WORKERS’ HEALTH AND RIGHTS

Exposure to chemicals, toxic gases from slurry decomposition, and the high levels of particulate matter that can cause respiratory conditions are all common hazards on animal farms. Given the dangers and poor pay, it may come as little surprise that 73 percent of farmworkers in the US are immigrants. In slaughterhouses, one-third of workers are undocumented immigrants, making them more vulnerable to exploitation. The long hours, repetitive work, moving machinery, fast-moving slaughter lines, sharp knives, and captive bolt guns make a dangerous combination. Poultry workers are routinely denied bathroom breaks, leaving many with no choice but to wear diapers or urinate on themselves, their dignity and well-being disregarded by those who profit most.

 

THE COLONIZATION OF FOOD

While the story of food imposition varies from country to country, what is universally true is that the dietary landscape was changed by colonizers. In some cases, Europeans feared that Indigenous food would make them ill or weak, or that it would somehow “indigenize” them. Instead, they brought their own foods, crops, and farmed animals, and forced Indigenous peoples to work on the stolen farms and produce the foods the colonizers wanted.
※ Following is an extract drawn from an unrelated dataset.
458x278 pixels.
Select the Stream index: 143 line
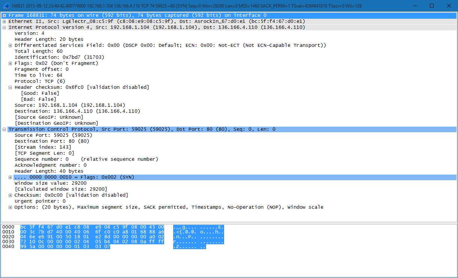43,147
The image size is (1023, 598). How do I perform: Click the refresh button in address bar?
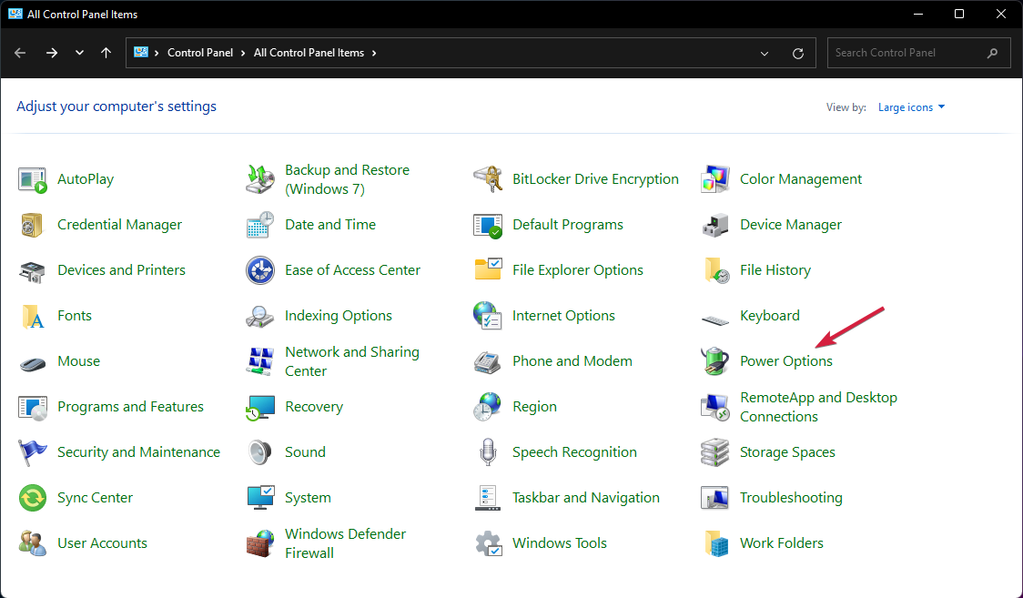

This led to a mass displacement of Indigenous peoples and a loss of traditional foods, ceremonies, and, in time, knowledges. Today, this legacy leaves some communities burdened with disproportionately high rates of ill-health.

 

ENVIRONMENTAL RACISM

This is the system whereby people of color are disproportionately impacted by environmental hazards. Vast factory farms are often sited within communities of color, which ensures cheap, poverty-waged labor. Those same communities bear the brunt of the associated environmental impacts, such as poor air and water quality. Then there is the issue of food deserts—areas with few affordable, nutritious fresh foods—and food swamps—areas with a high proportion of fast-food outlets. When taken together, we see that ill-health is too often imposed on communities of color through localized agricultural practices and through being denied access to high-quality, healthy foods.